There is general agreement that economic growth, as measured by per capita national income, affects environmental quality (Constatini & Martini, 2010). Papanyotou (1994) has described this relationship by an inverted U-shape curve (the Environmental Kuznets Curve (EKC)). From this perspective, as the economy expands, environmental damage increases up to a threshold, above which the society demands and can afford environmental remediation and natural resource protection. However, research into the extent to which the EKC succeeds in describing the relationship between economic growth and environmental damage has produced conflicting results. Shafik (1994), for example, found that a number of variables vary monotonically with income – and in different directions; some, such as access to safe water and sanitation show improvement, while others, such as CO₂ emissions and waste generation indicate deterioration. There is evidence that the richest countries’ carbon emissions and resource consumption are continuing to increase beyond sustainable levels (Moran, et al., 2008) and some developing countries appear to perform better, environmentally speaking, than developed ones (Emerson et al., 2010). It appears that economic growth may not be ultimately or necessarily beneficial (Lawn & Clarke, 2010; Magnani, 2000) and that other factors make a major contribution to environmental outcomes. In particular, it appears that income distribution rather than average levels of income may be a critical determinant of environmental degradation (Jun et al., 2011).

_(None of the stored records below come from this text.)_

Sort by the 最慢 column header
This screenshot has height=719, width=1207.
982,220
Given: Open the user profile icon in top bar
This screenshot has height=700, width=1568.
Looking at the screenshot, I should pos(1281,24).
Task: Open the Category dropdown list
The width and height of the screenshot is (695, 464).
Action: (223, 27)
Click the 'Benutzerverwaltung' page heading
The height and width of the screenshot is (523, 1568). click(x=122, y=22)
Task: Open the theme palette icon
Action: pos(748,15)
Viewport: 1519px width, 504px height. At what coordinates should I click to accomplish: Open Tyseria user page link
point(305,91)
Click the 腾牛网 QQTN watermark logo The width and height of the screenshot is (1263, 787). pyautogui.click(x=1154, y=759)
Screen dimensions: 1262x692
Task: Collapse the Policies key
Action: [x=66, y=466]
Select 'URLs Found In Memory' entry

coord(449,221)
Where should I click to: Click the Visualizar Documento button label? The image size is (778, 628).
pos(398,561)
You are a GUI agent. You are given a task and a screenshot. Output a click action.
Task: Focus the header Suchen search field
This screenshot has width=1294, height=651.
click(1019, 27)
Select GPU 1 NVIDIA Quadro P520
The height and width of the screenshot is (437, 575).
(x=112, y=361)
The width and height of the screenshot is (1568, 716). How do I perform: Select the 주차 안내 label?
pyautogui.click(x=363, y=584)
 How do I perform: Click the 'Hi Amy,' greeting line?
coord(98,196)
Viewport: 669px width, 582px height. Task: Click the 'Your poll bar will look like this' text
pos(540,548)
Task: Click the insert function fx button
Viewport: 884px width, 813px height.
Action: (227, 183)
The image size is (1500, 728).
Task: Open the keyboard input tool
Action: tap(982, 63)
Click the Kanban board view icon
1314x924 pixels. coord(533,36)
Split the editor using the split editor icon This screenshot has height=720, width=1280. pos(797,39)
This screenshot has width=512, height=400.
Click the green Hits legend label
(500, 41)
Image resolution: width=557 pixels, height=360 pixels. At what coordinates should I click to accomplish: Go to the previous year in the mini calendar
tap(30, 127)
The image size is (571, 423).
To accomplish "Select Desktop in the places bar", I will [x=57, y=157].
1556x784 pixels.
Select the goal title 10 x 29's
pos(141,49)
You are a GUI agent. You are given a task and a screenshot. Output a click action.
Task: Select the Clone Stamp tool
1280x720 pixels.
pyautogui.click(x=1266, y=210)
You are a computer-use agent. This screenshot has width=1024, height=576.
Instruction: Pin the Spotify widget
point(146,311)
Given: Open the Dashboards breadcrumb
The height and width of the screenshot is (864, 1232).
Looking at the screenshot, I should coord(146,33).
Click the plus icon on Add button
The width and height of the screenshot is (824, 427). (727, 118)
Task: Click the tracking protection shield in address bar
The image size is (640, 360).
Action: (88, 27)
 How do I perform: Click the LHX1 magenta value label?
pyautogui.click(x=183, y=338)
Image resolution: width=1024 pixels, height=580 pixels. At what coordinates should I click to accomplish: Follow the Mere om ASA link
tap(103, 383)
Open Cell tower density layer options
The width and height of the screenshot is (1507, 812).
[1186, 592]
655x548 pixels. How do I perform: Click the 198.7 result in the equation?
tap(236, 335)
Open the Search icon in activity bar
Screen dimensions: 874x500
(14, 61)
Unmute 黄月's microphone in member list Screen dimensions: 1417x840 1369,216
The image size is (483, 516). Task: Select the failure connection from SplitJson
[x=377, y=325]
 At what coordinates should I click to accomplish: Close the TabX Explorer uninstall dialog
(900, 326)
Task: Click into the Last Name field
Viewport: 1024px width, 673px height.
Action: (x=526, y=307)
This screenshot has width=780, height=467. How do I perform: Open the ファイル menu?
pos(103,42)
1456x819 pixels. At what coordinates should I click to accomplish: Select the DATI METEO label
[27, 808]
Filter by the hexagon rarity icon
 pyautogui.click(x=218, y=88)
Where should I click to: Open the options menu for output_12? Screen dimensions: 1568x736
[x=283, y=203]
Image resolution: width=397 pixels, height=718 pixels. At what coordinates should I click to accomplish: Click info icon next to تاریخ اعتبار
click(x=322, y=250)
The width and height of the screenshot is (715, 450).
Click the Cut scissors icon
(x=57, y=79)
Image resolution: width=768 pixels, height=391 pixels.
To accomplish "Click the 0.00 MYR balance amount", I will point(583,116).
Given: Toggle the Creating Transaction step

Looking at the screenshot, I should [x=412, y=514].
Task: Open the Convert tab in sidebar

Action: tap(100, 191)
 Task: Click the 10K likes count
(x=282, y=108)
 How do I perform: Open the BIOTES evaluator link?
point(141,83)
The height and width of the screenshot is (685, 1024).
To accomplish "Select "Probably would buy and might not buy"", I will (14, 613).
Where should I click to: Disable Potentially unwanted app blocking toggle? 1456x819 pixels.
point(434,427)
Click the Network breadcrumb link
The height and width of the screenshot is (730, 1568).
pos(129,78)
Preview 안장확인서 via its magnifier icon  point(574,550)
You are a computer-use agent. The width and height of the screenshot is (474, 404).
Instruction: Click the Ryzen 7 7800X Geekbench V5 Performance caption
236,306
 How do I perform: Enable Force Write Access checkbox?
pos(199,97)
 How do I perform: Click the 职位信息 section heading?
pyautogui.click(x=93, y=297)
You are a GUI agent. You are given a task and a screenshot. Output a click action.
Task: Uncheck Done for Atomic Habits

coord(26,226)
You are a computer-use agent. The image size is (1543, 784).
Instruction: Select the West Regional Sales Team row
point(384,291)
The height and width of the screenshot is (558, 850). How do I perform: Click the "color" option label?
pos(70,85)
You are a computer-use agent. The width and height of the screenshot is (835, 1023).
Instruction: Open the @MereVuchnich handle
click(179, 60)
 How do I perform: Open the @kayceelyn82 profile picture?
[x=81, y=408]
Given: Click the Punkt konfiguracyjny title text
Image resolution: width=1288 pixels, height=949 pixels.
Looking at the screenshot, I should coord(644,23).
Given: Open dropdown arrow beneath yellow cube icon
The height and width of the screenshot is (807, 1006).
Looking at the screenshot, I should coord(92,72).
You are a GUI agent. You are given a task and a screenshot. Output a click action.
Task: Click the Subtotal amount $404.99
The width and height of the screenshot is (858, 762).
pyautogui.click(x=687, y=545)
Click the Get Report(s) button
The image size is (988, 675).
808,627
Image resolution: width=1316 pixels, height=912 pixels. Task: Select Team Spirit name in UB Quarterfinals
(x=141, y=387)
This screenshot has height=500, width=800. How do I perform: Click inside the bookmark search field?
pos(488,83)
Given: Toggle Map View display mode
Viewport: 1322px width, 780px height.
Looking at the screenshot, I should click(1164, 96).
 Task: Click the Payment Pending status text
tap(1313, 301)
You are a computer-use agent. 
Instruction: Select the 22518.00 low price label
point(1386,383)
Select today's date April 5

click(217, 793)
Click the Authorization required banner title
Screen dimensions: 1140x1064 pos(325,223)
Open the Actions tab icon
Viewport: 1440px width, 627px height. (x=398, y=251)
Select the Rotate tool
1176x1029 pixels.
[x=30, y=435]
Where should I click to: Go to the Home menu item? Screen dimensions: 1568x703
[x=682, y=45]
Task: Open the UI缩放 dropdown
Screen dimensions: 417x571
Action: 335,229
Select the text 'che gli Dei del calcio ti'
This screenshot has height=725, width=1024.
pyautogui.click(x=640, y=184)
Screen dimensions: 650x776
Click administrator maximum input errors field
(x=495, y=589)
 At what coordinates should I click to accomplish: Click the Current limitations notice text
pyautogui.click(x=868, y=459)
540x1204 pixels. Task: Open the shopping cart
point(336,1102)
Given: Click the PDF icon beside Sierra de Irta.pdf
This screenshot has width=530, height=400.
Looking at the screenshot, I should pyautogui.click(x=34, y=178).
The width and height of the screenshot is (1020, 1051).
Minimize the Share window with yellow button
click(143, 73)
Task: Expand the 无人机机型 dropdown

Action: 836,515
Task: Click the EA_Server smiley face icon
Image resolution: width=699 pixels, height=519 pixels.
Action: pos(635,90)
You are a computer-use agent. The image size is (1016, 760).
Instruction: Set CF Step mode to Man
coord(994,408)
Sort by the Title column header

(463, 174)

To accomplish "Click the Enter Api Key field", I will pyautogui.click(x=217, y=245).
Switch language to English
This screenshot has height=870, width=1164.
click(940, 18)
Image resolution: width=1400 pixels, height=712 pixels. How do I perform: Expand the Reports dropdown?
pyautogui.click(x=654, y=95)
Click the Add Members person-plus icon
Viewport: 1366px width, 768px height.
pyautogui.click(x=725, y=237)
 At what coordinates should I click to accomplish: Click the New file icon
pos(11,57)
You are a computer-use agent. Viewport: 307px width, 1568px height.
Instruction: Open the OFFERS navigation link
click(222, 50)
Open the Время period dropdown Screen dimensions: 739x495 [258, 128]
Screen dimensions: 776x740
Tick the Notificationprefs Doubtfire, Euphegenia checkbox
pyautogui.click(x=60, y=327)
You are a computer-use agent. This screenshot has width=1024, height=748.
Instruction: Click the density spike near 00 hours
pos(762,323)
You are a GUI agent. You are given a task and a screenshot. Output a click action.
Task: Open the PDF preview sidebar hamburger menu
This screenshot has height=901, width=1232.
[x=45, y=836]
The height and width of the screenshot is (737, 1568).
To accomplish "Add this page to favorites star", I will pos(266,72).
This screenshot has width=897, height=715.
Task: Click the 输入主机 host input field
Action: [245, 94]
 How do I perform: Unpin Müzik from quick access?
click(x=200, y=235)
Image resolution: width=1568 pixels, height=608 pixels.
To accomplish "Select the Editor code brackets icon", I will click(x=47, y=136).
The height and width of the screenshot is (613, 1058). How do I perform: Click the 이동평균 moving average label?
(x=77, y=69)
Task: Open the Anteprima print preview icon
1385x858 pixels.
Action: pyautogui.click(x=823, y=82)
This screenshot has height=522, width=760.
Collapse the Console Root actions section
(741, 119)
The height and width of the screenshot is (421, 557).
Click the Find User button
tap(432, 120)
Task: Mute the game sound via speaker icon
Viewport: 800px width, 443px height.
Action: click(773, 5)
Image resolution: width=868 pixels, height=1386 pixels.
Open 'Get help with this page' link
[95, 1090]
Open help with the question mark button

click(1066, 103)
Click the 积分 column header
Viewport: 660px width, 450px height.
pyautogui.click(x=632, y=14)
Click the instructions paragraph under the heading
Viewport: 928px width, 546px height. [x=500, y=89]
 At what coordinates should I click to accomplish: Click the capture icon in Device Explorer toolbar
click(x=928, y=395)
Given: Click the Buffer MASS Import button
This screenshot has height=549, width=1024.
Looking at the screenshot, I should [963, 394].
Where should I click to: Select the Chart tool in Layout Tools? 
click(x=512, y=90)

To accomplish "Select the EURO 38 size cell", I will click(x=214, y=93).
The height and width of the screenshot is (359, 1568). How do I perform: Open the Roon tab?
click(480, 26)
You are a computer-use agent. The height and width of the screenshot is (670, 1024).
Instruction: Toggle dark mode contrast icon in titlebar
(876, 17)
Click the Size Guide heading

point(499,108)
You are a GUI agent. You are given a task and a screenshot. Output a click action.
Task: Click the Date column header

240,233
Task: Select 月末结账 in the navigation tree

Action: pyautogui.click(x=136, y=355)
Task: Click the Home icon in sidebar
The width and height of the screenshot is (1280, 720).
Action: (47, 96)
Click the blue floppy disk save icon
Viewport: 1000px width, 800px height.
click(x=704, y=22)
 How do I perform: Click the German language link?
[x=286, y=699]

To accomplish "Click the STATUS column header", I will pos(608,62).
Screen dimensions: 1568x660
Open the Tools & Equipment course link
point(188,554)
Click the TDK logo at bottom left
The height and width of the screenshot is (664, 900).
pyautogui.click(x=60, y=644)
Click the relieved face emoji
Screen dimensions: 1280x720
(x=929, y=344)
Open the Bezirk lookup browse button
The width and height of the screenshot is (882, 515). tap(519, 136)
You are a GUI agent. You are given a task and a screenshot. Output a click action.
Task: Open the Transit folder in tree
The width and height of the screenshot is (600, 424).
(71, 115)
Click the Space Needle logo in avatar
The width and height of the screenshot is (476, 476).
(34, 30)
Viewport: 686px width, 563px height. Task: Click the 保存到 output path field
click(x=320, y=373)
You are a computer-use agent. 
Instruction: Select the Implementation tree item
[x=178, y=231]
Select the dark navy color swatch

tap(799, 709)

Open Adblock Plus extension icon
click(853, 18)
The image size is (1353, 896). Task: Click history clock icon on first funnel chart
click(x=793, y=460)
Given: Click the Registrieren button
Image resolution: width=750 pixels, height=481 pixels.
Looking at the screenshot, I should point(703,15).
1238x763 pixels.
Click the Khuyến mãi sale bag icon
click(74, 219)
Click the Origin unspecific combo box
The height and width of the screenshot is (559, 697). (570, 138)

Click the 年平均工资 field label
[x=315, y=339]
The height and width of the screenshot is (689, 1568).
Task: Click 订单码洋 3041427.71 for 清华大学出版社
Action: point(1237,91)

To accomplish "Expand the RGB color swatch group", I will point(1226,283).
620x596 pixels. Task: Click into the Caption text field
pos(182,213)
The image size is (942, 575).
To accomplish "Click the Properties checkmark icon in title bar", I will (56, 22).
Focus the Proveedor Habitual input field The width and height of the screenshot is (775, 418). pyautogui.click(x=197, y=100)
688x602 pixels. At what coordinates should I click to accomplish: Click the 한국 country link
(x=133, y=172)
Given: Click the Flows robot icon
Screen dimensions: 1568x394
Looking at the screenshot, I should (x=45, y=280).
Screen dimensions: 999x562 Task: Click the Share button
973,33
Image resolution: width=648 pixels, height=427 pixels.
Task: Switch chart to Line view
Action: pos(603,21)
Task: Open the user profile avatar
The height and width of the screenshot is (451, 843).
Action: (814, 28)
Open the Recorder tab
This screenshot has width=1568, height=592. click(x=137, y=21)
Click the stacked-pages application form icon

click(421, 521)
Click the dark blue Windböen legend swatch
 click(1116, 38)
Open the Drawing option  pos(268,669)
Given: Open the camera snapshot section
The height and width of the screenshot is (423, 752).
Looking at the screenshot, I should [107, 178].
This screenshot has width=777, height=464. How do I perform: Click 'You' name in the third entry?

Income inequality has been extensively correlated with health and social problems: life expectancy, obesity, mental health, drug use, educational performance, teenage births and violence to name a few (Wilkinson & Pickett, 2010). Environmental degradation appears to be another side effect of economic inequality and analyses show there is a negative correlation between income inequality and environmental sustainability (Andrich et al., 2010; Baland et al., 2007; Butler, 2002; Dorling, 2010a, 2010b; Holland et al., 2009; Mikkelson et al., 2007): the higher the income inequality the worse the environmental indicators such as waste production, meat and water consumption, biodiversity loss and environmental composite indices (e.g. ecological footprint).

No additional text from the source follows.